--- Start Extracted information ---
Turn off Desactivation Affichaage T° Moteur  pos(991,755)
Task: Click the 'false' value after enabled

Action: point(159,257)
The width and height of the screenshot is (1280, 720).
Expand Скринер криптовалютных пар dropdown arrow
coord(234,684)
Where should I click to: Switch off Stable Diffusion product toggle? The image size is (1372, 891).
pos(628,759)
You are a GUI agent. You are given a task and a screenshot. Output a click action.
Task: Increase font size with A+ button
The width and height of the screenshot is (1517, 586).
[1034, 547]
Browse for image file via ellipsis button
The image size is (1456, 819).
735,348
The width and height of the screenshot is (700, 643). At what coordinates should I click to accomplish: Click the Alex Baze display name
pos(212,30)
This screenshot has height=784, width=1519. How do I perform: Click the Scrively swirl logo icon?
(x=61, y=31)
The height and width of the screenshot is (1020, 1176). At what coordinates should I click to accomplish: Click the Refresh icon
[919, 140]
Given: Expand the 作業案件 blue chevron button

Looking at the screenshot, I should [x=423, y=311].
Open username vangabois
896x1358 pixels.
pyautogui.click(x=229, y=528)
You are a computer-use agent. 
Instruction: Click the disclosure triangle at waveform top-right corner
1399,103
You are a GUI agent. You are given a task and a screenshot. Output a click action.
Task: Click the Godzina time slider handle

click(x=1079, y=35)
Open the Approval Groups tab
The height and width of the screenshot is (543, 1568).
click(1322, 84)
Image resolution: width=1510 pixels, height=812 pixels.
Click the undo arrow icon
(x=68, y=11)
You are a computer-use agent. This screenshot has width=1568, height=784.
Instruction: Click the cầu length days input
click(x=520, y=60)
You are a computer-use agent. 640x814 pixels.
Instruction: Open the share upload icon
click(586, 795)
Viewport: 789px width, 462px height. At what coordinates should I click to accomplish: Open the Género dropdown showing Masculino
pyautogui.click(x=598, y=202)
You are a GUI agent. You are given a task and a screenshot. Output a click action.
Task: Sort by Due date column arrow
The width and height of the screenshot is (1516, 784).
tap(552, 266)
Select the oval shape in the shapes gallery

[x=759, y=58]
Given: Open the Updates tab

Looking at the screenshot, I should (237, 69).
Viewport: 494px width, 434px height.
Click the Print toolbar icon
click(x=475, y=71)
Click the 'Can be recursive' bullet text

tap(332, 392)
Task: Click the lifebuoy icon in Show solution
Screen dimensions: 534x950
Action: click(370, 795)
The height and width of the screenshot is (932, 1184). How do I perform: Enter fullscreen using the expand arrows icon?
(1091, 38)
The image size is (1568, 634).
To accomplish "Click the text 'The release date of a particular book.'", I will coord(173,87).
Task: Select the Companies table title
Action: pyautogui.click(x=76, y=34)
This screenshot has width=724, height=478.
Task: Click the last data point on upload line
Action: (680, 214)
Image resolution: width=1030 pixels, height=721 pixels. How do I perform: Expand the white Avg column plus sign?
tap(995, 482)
--- End Extracted information ---
• _Description of the task_:
Reproduce all of the data above verbatim, line for line.

• _Task response_:
Turn off Desactivation Affichaage T° Moteur  pos(991,755)
Task: Click the 'false' value after enabled

Action: point(159,257)
The width and height of the screenshot is (1280, 720).
Expand Скринер криптовалютных пар dropdown arrow
coord(234,684)
Where should I click to: Switch off Stable Diffusion product toggle? The image size is (1372, 891).
pos(628,759)
You are a GUI agent. You are given a task and a screenshot. Output a click action.
Task: Increase font size with A+ button
The width and height of the screenshot is (1517, 586).
[1034, 547]
Browse for image file via ellipsis button
The image size is (1456, 819).
735,348
The width and height of the screenshot is (700, 643). At what coordinates should I click to accomplish: Click the Alex Baze display name
pos(212,30)
This screenshot has height=784, width=1519. How do I perform: Click the Scrively swirl logo icon?
(x=61, y=31)
The height and width of the screenshot is (1020, 1176). At what coordinates should I click to accomplish: Click the Refresh icon
[919, 140]
Given: Expand the 作業案件 blue chevron button

Looking at the screenshot, I should [x=423, y=311].
Open username vangabois
896x1358 pixels.
pyautogui.click(x=229, y=528)
You are a computer-use agent. 
Instruction: Click the disclosure triangle at waveform top-right corner
1399,103
You are a GUI agent. You are given a task and a screenshot. Output a click action.
Task: Click the Godzina time slider handle

click(x=1079, y=35)
Open the Approval Groups tab
The height and width of the screenshot is (543, 1568).
click(1322, 84)
Image resolution: width=1510 pixels, height=812 pixels.
Click the undo arrow icon
(x=68, y=11)
You are a computer-use agent. This screenshot has width=1568, height=784.
Instruction: Click the cầu length days input
click(x=520, y=60)
You are a computer-use agent. 640x814 pixels.
Instruction: Open the share upload icon
click(586, 795)
Viewport: 789px width, 462px height. At what coordinates should I click to accomplish: Open the Género dropdown showing Masculino
pyautogui.click(x=598, y=202)
You are a GUI agent. You are given a task and a screenshot. Output a click action.
Task: Sort by Due date column arrow
The width and height of the screenshot is (1516, 784).
tap(552, 266)
Select the oval shape in the shapes gallery

[x=759, y=58]
Given: Open the Updates tab

Looking at the screenshot, I should (237, 69).
Viewport: 494px width, 434px height.
Click the Print toolbar icon
click(x=475, y=71)
Click the 'Can be recursive' bullet text

tap(332, 392)
Task: Click the lifebuoy icon in Show solution
Screen dimensions: 534x950
Action: click(370, 795)
The height and width of the screenshot is (932, 1184). How do I perform: Enter fullscreen using the expand arrows icon?
(1091, 38)
The image size is (1568, 634).
To accomplish "Click the text 'The release date of a particular book.'", I will coord(173,87).
Task: Select the Companies table title
Action: pyautogui.click(x=76, y=34)
This screenshot has width=724, height=478.
Task: Click the last data point on upload line
Action: (680, 214)
Image resolution: width=1030 pixels, height=721 pixels. How do I perform: Expand the white Avg column plus sign?
tap(995, 482)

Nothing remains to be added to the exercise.